Posted Mon Nov 18, 2013 at 10:30 AM PST by Brian Hoss
One weekend of heavy PS4 use for High-Def Staff has been trouble free.
After more than three days of PS4 use by three members of High-Def Digest staff, and we have run into the following problems:
One HDMI cable already in use did not work, other cables on hand worked fine.
The first 24 hours saw PSN being overloaded, which hampered linking the PS4 to SEN accounts, but did not prevent updating or playing games.
The PS4's footprint took some unexpected accommodation.
An Amazon PSN purchase code had to be entered in two places.
Download queuing priority is not easy to set.
And there you have it, three launch PS4s under heavy use, and hardly an issue worth reporting. It's worth noting though, that as home theater enthusiasts, we have some experience handling electronics, which was a major factor when so many users were bricking their Wii Us last year. (Two are from Amazon and one is from Best Buy.)
Now for some surprises:
'Killzone: Shadow Fall' looks incredible. The first level, which cheats like crazy, looks startlingly good through effective use of high-rez textures and a combination of lighting and a lighting engine that stuns. Once the gameplay opens up proper, the tailored visuals suffer, but still looks very good. (Play the first level of 'Killzone' and then think about Naughty Dog's new PS4 'Uncharted.')
Remote play works way better than expected over a local network. (PS3 remote play experiences be damned.) 'Resogun,' 'Killzone: Shadow Fall,' 'Super Motherload,' 'Assassin's Creed IV,' and 'Knack' all run incredibly well through the Vita, though in a game like 'Killzone,' the Vita's sticks and shoulder buttons will make you miss the DualShock4. The standalone nature of the Vita makes remote play viable in a way that the Wii U hasn't managed.
The DualShock4. Really, the new sticks and shoulder buttons continue to surprise in positive ways, especially when putting the controller down and using an older one.
The sharing. Frankly, this feature is cumbersome, and the results are underwhelming to say the least. Sony needs to make some big changes to level up this much-touted feature.
Installs from disc work well from day one. Shockingly, games requiring 40GB installs are ready to play in seconds.
Third-party games. If you are afraid that the PS4 just means running PS3 games at higher resolutions, than be wary of third-party launch titles.
Next-gen spoiled. Some of the best games of 2014 are for the PS3 and 360, but it will be hard to go back for a number of reasons.
The PS4 is the most unstable console that I have ever seen. And by that, I am referring to the issue caused by the stylish three rubber feet approach. With the new console lacking four proper feet, I had to rethink my plan to place the PS4 in a spot formerly occupied by the 360.
I miss some of the PS3's idiosyncrasies. It's great that the ability to install the game while playing gets you in the game quickly, but it's annoying to either start playing or to let the game finish installing only to load the game and then by notified of an update. Since the game starts installing when you insert the disc, it really should check for an update then. Likewise, I ran into an issue as I was downloading about six games, but wanted to download the little Netflix app. With the games all downloading simultaneously, the Netflix app was at the back of the line, and I couldn't find an option to give it top priority or to pause other downloads, which is a simple process on the PS3. (I had to cancel Warframe and all of it's download progress.)

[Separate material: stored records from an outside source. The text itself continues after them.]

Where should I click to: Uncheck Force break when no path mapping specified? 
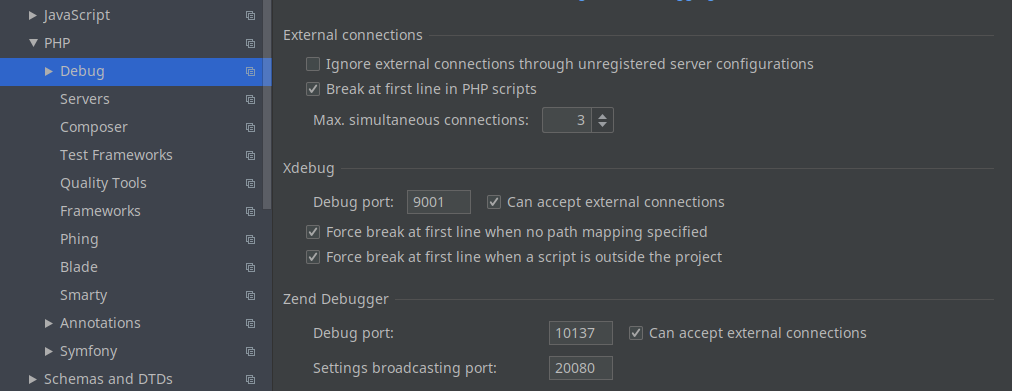coord(313,232)
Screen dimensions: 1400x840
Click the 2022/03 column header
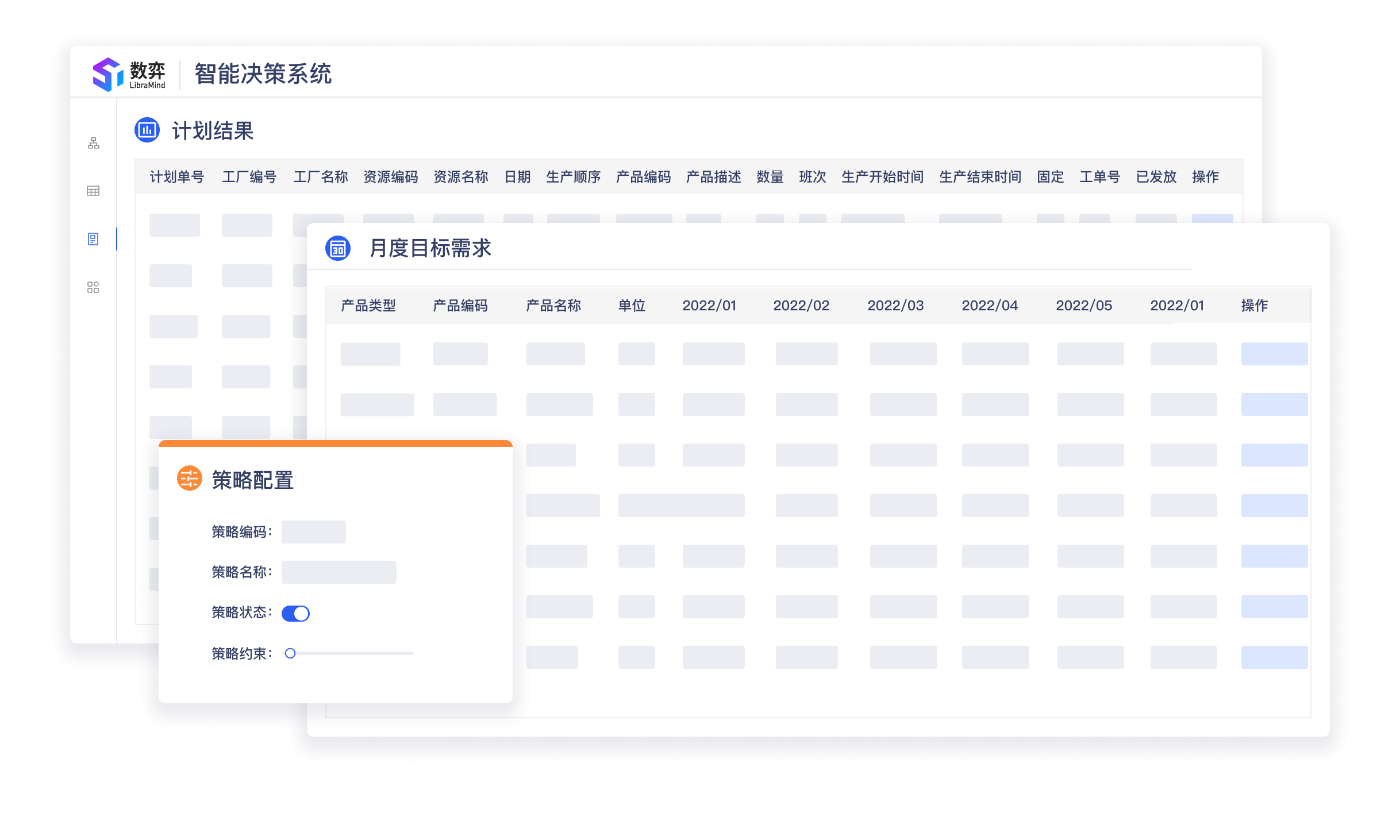(895, 306)
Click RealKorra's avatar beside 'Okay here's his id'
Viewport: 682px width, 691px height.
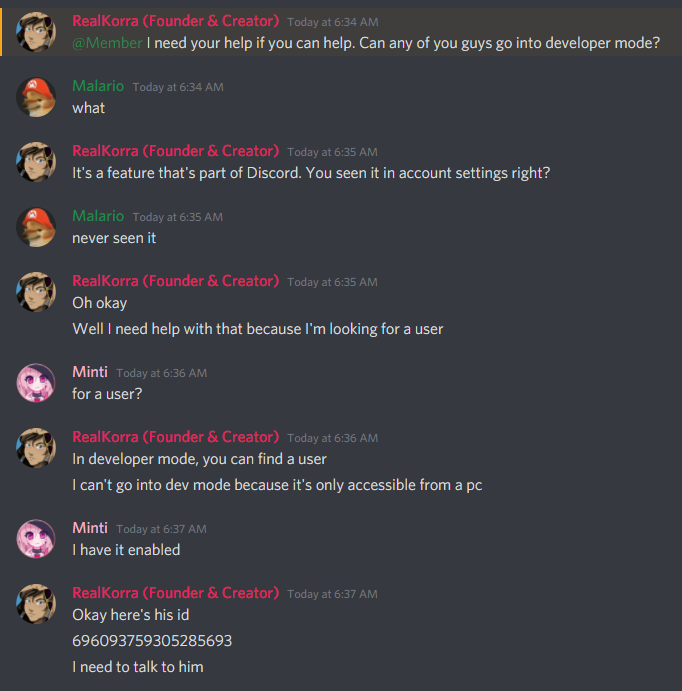[x=36, y=604]
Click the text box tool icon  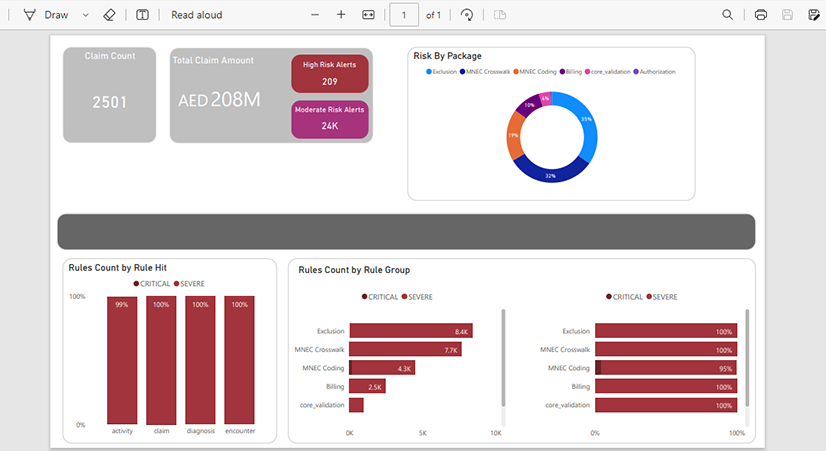(x=143, y=15)
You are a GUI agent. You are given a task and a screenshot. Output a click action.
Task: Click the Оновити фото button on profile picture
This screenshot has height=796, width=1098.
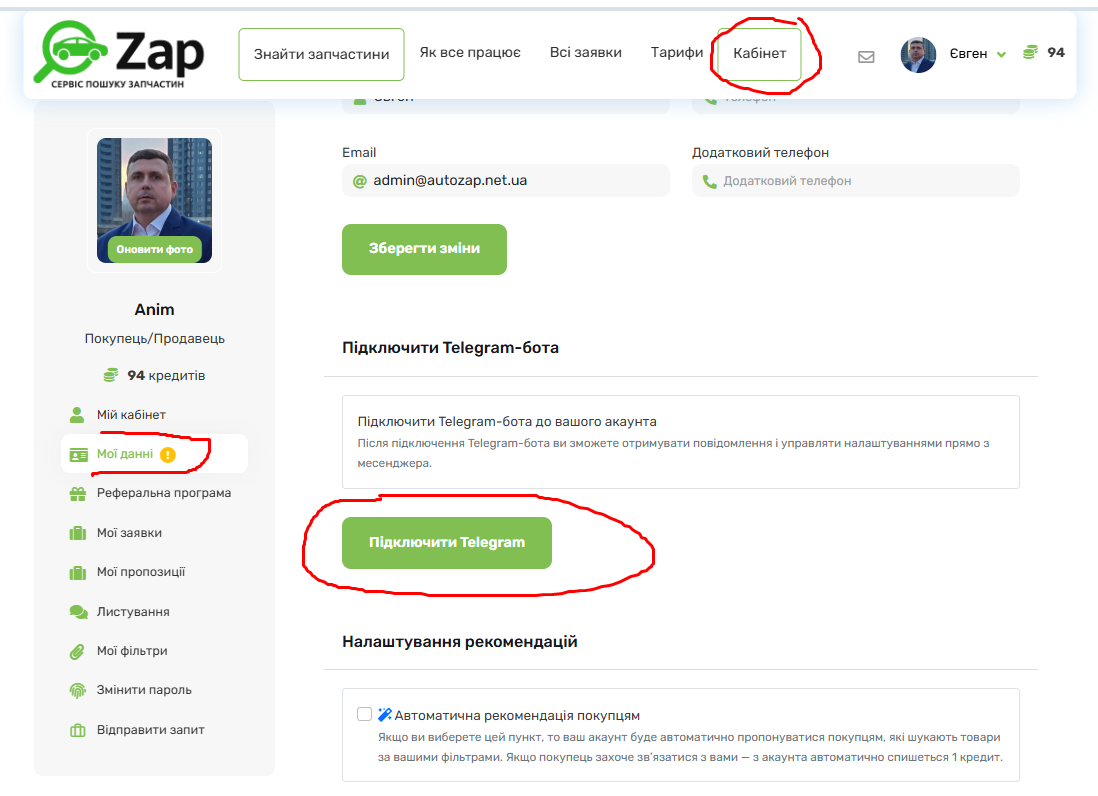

The two buttons on the console are display only. While I frequently will use the eject button on the PS3, the PS4's buttons are more stylish than functional for me. (A common complaint for the PS3 years back.) It's normal for the console to run a game in the background, so eject from the UI is my preferred way to go.
'Resogun' is a blast. I had to force myself to stop playing both 'Resogun' and 'Super Motherload,' which makes me wish that both games could be saved in place. 'Killzone' is pretty and really makes use of the controller, but the game gameplay bogs down in typical 'Killzone' fashion. Meanwhile, after taking a few years off from 'Assassin's Creed,' the latest game feels like I never left. My attempt to Remote Play 'Knack' while having people over to watch football was not a massive success with 'Knack' being even more unforgiving than I had previously thought.
Finally, in case it isn't clear within various points. The PS4 experience has been great so far, and though the new UI is not exactly the most transparent (the ever present 'Library' list of programs feels very iPhone-ish, which is a huge difference from the PS3's subdivisions and install files,) it seems to work in the slick manner that was intended, and when more games support the 'suspend' function, the multitasking unknown on the PS3 will be the norm.